**AVAILABLE DATA:**

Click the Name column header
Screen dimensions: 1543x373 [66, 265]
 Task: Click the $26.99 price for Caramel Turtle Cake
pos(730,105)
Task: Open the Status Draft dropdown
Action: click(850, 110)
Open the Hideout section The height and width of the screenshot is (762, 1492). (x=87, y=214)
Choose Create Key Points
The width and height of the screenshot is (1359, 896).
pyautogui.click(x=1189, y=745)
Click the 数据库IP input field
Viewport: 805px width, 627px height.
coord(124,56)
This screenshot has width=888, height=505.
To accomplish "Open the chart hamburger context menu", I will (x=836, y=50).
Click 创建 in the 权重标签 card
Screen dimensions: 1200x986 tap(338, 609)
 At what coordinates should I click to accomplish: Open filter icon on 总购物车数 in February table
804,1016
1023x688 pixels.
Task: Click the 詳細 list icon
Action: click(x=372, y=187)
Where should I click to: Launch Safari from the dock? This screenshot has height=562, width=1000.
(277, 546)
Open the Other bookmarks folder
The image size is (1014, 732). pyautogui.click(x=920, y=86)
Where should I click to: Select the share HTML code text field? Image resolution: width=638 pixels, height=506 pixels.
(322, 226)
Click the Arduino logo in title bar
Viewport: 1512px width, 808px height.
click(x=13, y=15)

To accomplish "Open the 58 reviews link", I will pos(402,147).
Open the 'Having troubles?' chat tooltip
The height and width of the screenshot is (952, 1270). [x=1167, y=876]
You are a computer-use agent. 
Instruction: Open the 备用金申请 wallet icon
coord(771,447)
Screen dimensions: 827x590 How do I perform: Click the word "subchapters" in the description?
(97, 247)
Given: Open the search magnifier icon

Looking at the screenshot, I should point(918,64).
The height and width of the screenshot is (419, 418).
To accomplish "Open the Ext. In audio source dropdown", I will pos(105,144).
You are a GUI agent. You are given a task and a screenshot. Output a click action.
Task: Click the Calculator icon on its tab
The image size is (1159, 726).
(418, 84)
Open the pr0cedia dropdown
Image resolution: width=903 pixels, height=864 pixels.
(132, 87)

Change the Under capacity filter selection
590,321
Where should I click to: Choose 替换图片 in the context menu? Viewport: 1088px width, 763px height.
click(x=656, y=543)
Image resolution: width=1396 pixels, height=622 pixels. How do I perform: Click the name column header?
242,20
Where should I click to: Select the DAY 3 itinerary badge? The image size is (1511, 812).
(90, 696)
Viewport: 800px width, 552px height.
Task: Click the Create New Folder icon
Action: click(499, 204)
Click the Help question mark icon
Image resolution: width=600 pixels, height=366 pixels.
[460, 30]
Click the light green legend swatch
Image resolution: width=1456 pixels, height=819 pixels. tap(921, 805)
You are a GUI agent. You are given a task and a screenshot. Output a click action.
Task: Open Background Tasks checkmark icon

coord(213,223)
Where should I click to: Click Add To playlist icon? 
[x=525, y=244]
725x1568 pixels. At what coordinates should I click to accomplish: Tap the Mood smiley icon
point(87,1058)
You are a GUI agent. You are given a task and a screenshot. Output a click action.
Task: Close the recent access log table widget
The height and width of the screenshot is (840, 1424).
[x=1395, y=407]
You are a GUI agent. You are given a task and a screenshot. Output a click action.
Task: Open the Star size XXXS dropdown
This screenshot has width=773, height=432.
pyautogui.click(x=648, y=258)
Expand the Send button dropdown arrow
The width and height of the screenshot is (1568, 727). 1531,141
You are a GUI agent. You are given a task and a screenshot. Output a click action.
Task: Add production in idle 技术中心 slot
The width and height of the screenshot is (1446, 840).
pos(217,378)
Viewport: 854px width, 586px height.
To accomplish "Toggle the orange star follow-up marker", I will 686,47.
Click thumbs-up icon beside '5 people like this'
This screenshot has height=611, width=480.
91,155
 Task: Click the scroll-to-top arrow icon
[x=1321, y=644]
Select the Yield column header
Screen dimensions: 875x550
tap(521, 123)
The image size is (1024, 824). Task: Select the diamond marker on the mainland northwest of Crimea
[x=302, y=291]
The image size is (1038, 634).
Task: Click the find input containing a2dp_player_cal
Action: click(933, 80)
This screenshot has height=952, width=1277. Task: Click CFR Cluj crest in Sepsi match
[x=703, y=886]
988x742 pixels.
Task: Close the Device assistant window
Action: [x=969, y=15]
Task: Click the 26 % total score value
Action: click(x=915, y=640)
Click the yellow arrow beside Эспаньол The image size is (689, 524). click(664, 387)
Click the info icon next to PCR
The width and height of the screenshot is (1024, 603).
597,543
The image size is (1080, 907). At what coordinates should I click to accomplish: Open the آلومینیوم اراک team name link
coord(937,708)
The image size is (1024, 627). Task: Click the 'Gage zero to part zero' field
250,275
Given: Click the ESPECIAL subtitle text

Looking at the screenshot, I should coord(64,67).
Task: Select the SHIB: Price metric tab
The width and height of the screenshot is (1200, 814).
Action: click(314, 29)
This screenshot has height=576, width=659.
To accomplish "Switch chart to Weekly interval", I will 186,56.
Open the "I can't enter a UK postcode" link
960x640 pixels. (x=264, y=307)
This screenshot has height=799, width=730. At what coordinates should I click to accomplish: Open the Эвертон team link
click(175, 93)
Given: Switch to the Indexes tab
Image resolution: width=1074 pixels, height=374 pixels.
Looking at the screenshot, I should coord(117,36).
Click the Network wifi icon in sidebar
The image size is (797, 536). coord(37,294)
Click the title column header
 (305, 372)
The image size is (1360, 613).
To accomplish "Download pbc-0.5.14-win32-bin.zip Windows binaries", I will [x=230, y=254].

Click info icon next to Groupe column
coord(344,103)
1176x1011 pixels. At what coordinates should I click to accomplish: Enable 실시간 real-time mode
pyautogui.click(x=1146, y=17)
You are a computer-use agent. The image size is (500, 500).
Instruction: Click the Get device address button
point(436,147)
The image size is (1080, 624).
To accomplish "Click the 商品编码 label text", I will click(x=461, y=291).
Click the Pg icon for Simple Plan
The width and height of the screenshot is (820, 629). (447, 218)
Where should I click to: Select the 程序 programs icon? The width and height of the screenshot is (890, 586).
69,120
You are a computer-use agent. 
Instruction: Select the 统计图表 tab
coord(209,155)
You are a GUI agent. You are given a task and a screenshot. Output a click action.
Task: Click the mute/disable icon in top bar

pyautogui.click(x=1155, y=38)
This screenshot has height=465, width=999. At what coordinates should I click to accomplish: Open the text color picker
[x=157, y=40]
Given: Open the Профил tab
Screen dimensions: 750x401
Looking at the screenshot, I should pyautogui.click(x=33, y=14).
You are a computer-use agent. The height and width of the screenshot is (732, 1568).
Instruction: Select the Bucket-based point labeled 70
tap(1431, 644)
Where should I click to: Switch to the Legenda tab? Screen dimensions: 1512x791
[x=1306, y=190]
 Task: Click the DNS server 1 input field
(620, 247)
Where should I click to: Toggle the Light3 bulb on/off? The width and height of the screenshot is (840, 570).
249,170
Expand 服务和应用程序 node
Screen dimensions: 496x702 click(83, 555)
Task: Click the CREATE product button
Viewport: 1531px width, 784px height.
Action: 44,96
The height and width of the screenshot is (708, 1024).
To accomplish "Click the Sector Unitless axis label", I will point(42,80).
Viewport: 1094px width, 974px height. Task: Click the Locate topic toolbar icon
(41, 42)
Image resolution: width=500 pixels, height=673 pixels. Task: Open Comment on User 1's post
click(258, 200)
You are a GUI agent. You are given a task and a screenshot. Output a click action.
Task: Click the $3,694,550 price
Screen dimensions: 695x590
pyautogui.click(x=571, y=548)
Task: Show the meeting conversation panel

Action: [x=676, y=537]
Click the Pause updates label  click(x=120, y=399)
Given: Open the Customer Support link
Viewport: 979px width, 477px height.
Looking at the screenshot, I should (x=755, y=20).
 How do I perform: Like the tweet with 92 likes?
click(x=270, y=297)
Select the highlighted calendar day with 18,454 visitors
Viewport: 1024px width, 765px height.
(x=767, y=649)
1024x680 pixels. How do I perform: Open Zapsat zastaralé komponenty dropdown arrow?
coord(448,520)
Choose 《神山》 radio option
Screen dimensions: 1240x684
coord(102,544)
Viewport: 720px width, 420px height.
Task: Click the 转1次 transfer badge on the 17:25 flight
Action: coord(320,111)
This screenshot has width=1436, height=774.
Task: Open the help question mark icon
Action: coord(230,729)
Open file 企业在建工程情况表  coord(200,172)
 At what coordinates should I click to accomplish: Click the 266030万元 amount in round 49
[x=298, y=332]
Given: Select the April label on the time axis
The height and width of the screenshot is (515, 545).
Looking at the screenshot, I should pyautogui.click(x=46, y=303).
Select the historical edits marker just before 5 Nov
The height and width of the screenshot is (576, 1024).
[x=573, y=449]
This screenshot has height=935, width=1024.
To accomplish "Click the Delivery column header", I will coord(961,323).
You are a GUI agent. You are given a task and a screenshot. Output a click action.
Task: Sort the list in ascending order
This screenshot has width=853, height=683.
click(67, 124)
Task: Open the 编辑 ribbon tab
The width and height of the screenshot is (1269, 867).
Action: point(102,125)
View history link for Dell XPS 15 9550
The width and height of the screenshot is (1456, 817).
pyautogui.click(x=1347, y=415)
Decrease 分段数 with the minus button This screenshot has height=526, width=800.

**TASK DETAILS:**
Everything in the material above from the line that has "Screen dimensions: 695x590" through the line that has "Given: Open the Customer Support link" must be duplicated exactly, with no other lines given.

**RESPONSE BELOW:**
Screen dimensions: 695x590
pyautogui.click(x=571, y=548)
Task: Show the meeting conversation panel

Action: [x=676, y=537]
Click the Pause updates label  click(x=120, y=399)
Given: Open the Customer Support link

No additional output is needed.